Probiv (пробив, lit. 'to pierce' or 'to punch through') is an illicit data market operating primarily in Russia, where personal information from restricted government and corporate databases is bought and sold through networks of corrupt officials and insiders.

The probiv market operates as a parallel information economy built on corrupt officials from various sectors including traffic police, banks, telecommunications companies, and security services who sell access to restricted databases. For fees ranging from as little as $10 to several hundred dollars, buyers can obtain passport numbers, addresses, travel histories, vehicle registrations, and telecommunications records.

The market operates through various channels, including specialized Telegram bots and darknet forums.

== Notable uses ==
Probiv services have been utilized by diverse actors for various purposes. Investigative journalists have used the market to conduct high-profile investigations, including tracing the FSB unit allegedly behind the poisoning of Alexei Navalny.

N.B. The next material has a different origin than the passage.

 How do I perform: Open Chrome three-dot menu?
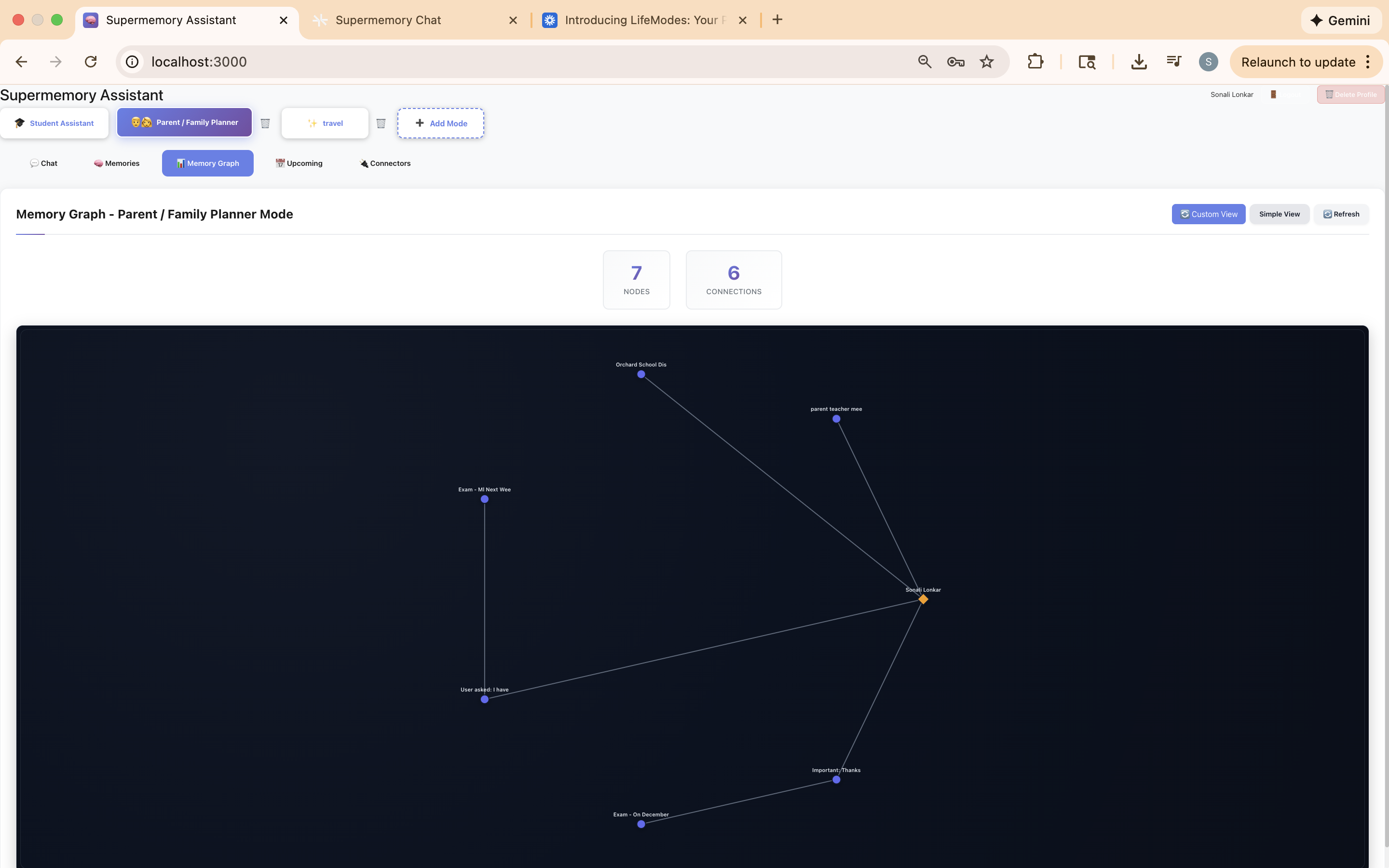tap(1368, 61)
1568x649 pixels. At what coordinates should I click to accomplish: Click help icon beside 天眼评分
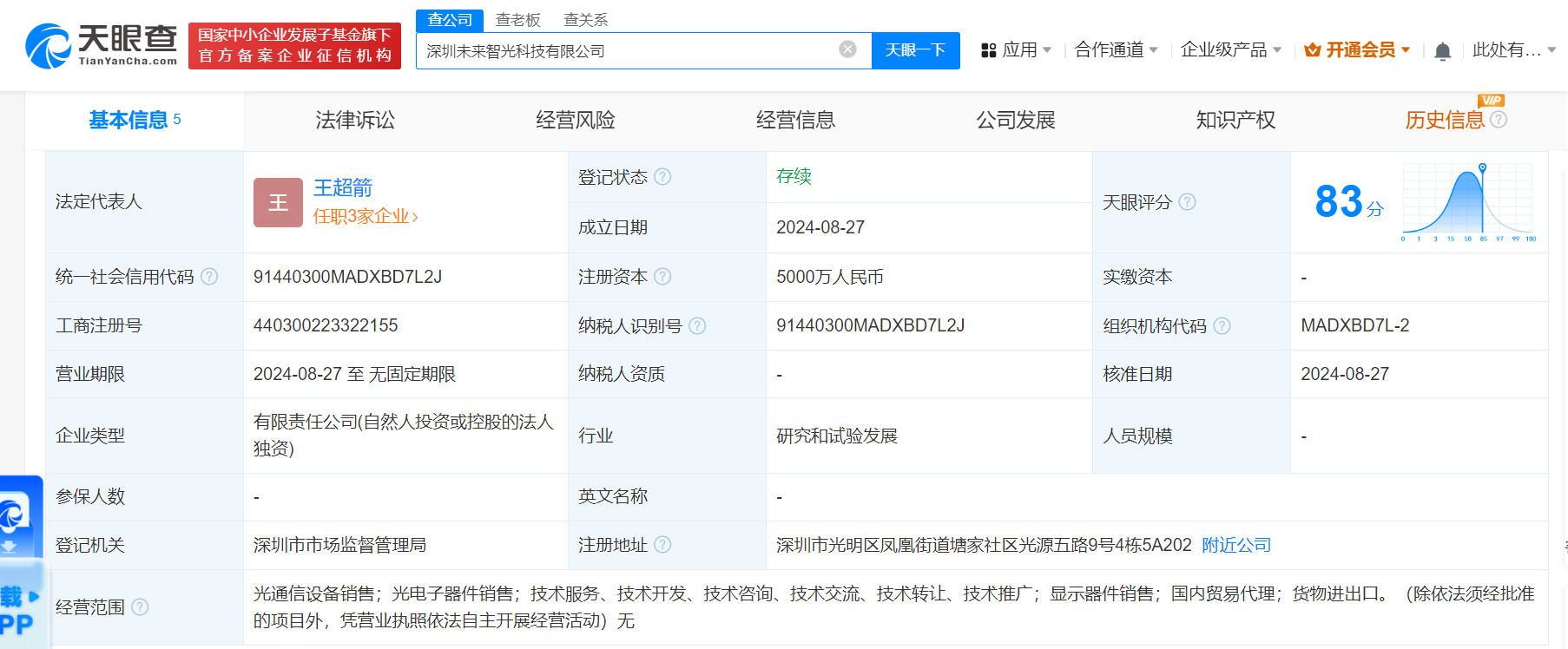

Russian police and security services themselves have routinely used the black market to track activists and opposition figures. Since Russia's invasion of Ukraine, Ukrainian intelligence services have exploited the market to identify Russian military officials.

== Government response ==
In late 2024, Russian authorities introduced legislation imposing penalties of up to ten years in prison for accessing or distributing leaked data. Several operators of probiv services, including the teams behind Usersbox and Solaris, have been arrested.

However, the crackdown appears to have had unintended consequences. Many operators have relocated their businesses abroad, where they operate with fewer constraints. Some services that previously cooperated with Russian authorities have severed those ties and moved staff out of the country.